The performances of the five different algorithms are evaluated in terms of standard metrics, such as balanced accuracy, precision, and f-measure. The metrics are computed using a 10-fold cross-validation.

For all the experiments, we rely on the open source (Java-based) Weka framework that provide us the implementations of (1) the five machine-learning algorithms (for which we use the default parameter settings, https://waikato.github.io/weka-wiki/documentation/), (2) the evaluation metrics and (3) the process of 10-fold cross validation.

In light of our experiments (see Table 2), we select the Random Forest-based model as the classification process since it outperforms the other models.

Table 2 Performance results after 10-folds cross validation on cresci-stock-2018 data-set.

The resulting model for bot classification is then applied to tag all the accounts involved in our study, giving an average concentration of bots that is around 23.9% in total. In particular, if we focus on specific datasets, we observe percentage of bots around 23.9% for Italian COVID-19, 29% for German COVID-19, 23.4% for French COVID-19, 22.8% for Dutch elections, 25.7% for Italian debate on migrants, 24% for Italian debate on the Astrazeneca vaccine and 18.2% for Italian and Turkish EURO2020 dataset.

These are quite high values, especially if we take as a baseline measure the one provided by Varol et al.98 in a 2017 study which estimated the percentage of active bots on the Twittersphere at between 9 and 15%.

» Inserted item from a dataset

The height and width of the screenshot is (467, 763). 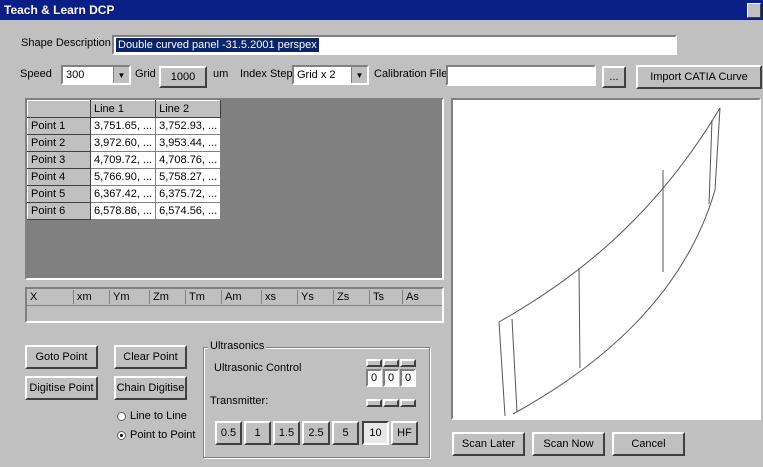 What do you see at coordinates (502, 369) in the screenshot?
I see `panel-edge-left-outer` at bounding box center [502, 369].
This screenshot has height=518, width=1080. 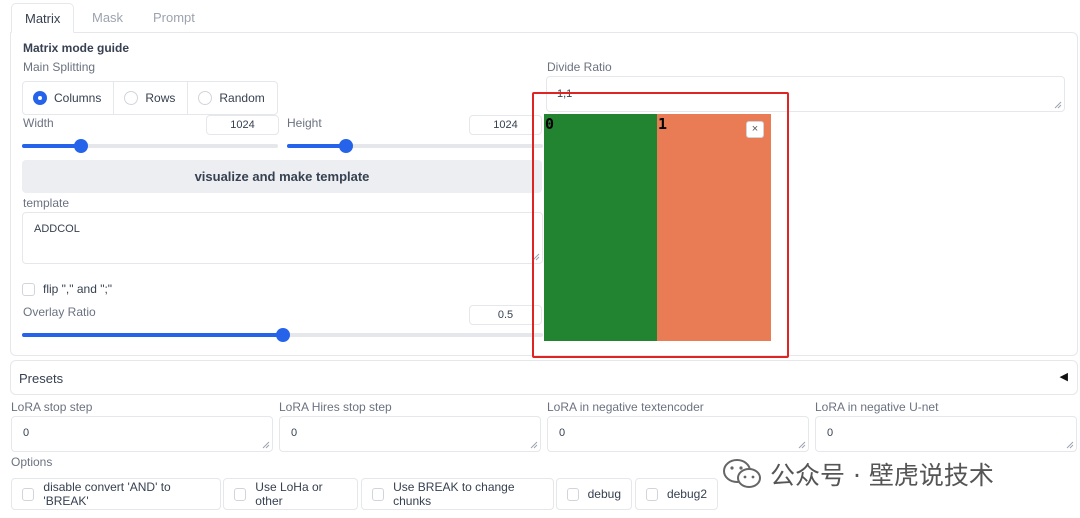 I want to click on option-label: Use BREAK to change chunks, so click(x=454, y=494).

However, in our research, several aspects could motivate both the high values and their variability amongst the datasets. Specifically, (1) we are looking at specific (hot) topics that might involve more significant numbers of bots than the average, (2) we are considering datasets on significantly different topics (thus, the percentage of automated accounts might vary), and (3) we are analyzing data collected in different time intervals, but evaluated with a single classifier (this might further affect the classification performance, due to the possible evolution of bots).

With these premises to keep in mind, we now describe how the potential bots are distributed in the discursive communities. They are equally distributed among the discursive communities, with a slightly higher percentage of bots in the conservative groups: for instance, in the Italian and French COVID-19 datasets, the communities with the highest percentage of bots are DX and RIGHT-WING with, respectively, the 25.5% and the 29.7% of suspicious accounts. In our bow-tie structures, they are basically placed in the OUT sector or in the INTENDRILS one.

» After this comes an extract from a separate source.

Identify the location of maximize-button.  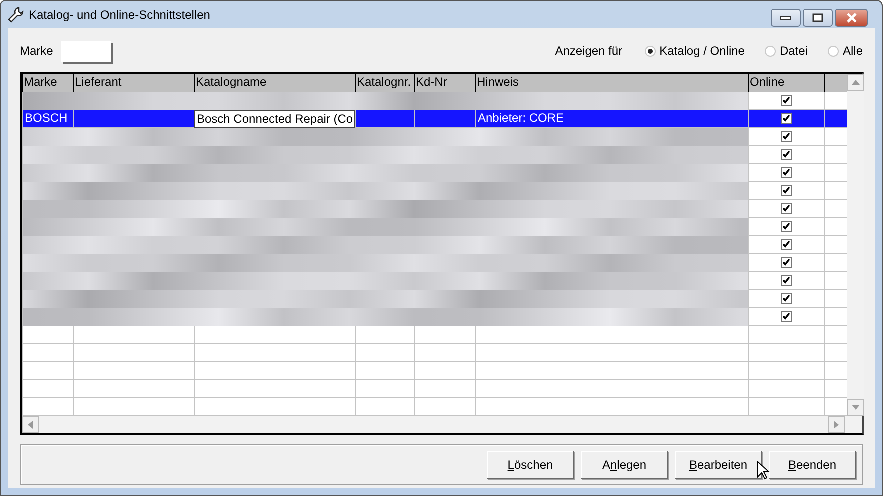
(818, 18).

In Fig. 10 are shown the percentages of bots in a specific bow-tie sector averaged on all the discursive communities in the usual three categories. Globally, the highest percentages can be found in the OUT sector and in the INTENDRILS one: literally, social bots tend to retweet more than to be retweeted. In particular, in the case of OUT-dominant bow-tie, on average the 60% of bots are placed in the OUT sector and to a lesser extent in INTENDRILS (around 25%). In the case of INTEND-dominant bow-ties, we found even above the 60% of bots in INTENDRILS sector. Instead, when the bow-tie structure is absent, OTHERS is the block the contains the greatest number of bots.

Figure 10
figure 10

Percentages of social-bots in each sector of the bow-tie structure for OUT-dominant, INTEND-dominant and not informative bow-ties. This figure collects the percentage of bots in every bow-tie’s sector for discursive communities with OUT-dominant, INTEND-dominant and not informative bow-tie structure. It is easy to note how the highest percentages can be found in the OUT sector, in the INTENDRILS and in the OTHERS one, respectively for the case of OUT-dominant, INTEND-dominant and not informative bow-tie.

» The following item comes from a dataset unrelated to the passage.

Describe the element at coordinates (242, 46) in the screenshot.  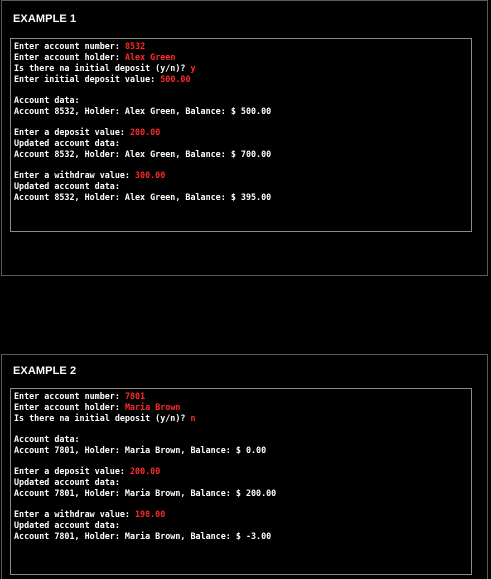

It is worth to be mentioned is that the higher percentages of bots in the strongly connected component can be found in the right-oriented discursive communities. For instance, in the Italian COVID-19 dataset the percentage of bots in the SCC for the DX is the 7%, while for all the others it does not overcome the 2%. Such a situation is particularly dangerous, since the fact that social bots are able of being retweeted by human users (as it is the case for accounts in SCC) means that are able to pass off themselves as genuine accounts.